Reference no: EM1315242
Compute cost of retained earnings and common equity and WACC
Cost of Capital
Atlas Inc. is planning to invest in a 4-year project which has the same risk as the firm's existing assets and operations. The project requires a $150,000 initial investment and is expected to generate equal annual after-tax cash flows for the next 4 years. In consultation with investment bankers, Atlas expects to be able to issue new debt at par with a coupon rate of10% and to issue new preferred stock with a $3 per share dividend at $30 a share. The common stock of the company is currently selling for $25.00 a share.

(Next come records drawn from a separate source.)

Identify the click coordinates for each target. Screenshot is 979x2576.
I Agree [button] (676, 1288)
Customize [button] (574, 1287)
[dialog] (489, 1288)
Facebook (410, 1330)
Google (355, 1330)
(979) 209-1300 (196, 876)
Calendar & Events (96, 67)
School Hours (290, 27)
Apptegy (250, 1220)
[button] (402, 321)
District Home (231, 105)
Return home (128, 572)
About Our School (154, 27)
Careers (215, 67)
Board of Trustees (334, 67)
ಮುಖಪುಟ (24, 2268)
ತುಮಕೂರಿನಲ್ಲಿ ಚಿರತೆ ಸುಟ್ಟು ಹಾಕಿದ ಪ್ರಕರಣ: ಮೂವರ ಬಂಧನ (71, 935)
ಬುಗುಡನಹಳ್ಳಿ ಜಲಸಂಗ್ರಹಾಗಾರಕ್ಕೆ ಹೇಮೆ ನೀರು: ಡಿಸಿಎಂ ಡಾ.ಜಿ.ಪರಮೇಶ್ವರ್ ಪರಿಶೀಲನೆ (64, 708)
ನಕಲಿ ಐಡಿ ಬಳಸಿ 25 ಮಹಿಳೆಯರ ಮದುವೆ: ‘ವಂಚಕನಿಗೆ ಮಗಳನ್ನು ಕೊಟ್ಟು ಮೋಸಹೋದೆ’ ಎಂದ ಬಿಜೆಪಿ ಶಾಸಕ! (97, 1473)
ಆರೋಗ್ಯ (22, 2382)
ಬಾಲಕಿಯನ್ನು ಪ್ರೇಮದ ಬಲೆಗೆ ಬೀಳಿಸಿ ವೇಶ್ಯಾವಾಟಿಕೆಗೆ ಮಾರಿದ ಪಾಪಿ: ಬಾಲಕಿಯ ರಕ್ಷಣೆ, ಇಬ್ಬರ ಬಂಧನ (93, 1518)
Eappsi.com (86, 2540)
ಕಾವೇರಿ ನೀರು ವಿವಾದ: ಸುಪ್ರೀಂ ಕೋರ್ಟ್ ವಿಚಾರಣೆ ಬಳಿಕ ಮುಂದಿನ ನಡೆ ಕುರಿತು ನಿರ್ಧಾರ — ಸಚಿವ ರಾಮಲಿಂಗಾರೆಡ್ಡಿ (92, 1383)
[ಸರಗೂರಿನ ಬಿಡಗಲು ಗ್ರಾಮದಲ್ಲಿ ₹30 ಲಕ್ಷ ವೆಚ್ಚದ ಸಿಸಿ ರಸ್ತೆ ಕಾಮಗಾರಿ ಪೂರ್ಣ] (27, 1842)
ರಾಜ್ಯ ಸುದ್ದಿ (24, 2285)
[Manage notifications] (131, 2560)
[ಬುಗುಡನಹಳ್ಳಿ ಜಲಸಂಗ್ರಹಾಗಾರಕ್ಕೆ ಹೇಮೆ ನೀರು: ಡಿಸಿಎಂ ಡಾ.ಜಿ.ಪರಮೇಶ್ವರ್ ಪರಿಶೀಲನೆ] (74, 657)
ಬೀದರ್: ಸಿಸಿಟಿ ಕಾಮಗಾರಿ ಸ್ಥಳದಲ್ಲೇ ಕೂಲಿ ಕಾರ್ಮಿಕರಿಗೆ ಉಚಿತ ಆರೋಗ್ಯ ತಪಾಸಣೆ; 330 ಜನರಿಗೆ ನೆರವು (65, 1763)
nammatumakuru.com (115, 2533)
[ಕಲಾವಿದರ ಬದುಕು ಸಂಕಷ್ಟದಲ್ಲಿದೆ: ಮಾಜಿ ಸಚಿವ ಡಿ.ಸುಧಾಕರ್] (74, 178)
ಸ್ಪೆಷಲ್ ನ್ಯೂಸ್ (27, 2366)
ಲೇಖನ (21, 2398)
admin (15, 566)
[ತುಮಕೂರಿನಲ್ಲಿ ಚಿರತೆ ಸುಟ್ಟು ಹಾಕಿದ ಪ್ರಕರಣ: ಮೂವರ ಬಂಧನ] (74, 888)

Atlas Inc. expects to pay a dividend of $1 per share next year. Market analysts foresee a growth in dividends in Atlas stock at a rate of 10% per year. Atlas's marginal tax rate is 30%.
(a) If Atlas raises capital using 45% debt, 5% preferred stock, and 50% common stock, what is its cost of capital?
(b) If Atlas's beta is 1.2, market risk premium is 7.5%, and the risk free rate is 5.0%, compute the discount rate the firm should use to evaluate this project?
(c) What is the minimum cash flow per year this project should generate over the next four years to be accepted by the company
(d) Atlas is also considering financing this project without issuing preferred stock. The company's optimal debt-to-equity ratio with no preferred stock in its capital structure is 0.25. If the management is expecting annual cash flows of $40,000, should the company accept this project under this scenario?